> **Exercises**
A. Write out the part of the researcher profile starting at "Dr Diana Papp" and ending at "respond to Bifidobacteria.", word for word.
B. Extend the researcher profile beyond its final sentence.
::: Exercise passage :::
Dr Diana Papp
Post Doctoral Scientist
Developing tools to understand how Bifidobacteria promotes gut health
I am interested in how Bifidobacteria modulates cellular homeostasis in the intestinal epithelial cells. To investigate this, I use “mini guts”, organoids from mouse and humans to uncover the molecular mechanism by which the different cell types can sense and respond to Bifidobacteria.
During my PhD I was working on how intestinal cells respond to pathogenic bacteria, Pseudomonas aeruginosa in the nematode Caenorhabditis elegans. I have shown that during pathogen attack, cellular homeostasis such as oxidative stress response plays an important role to keep the gut cells alive while fighting the bacteria. To help other researchers to uncover hidden interactions involving the oxidative stress response, I initiated and contributed to the development of the NRF2ome web resource (http://nrf2ome.org). Since then, NRF2ome has become one of the main database on NRF2, the master regulator of oxidative stress response. As a pre-doc, I have worked on an other fundamental homeostatic process, autophagy. I investigated how NRF2/SKN-1 regulates autophagy upon prolonged oxidative stress. I studied host-microbe interactions in plants, while I was working at the John Innes Centre as a post-doc. I have developed transgenic plants to investigate intercellular communication during pathogen attack.
::: Input data :::
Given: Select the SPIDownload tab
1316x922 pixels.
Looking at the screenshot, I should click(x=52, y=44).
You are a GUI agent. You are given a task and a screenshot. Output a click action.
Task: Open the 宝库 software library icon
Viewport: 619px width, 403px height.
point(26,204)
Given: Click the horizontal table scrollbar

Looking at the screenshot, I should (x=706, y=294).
:::
::: Input data :::
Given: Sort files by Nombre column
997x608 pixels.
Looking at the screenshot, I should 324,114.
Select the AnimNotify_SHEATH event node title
:::
> **Task-by-task results**
A.
Dr Diana Papp
Post Doctoral Scientist
Developing tools to understand how Bifidobacteria promotes gut health
I am interested in how Bifidobacteria modulates cellular homeostasis in the intestinal epithelial cells. To investigate this, I use “mini guts”, organoids from mouse and humans to uncover the molecular mechanism by which the different cell types can sense and respond to Bifidobacteria.

B.
I joined the Hall lab in June 2019 as a visiting post-doc with a talent support scholarship of Laszlo Solyom, the former President of the Republic of Hungary. In the Hall lab I would like to integrate my skills to develop transgenic mini-guts to understand how beneficial bacteria, Bifidobacteria affect the intestinal cells and promote gut health.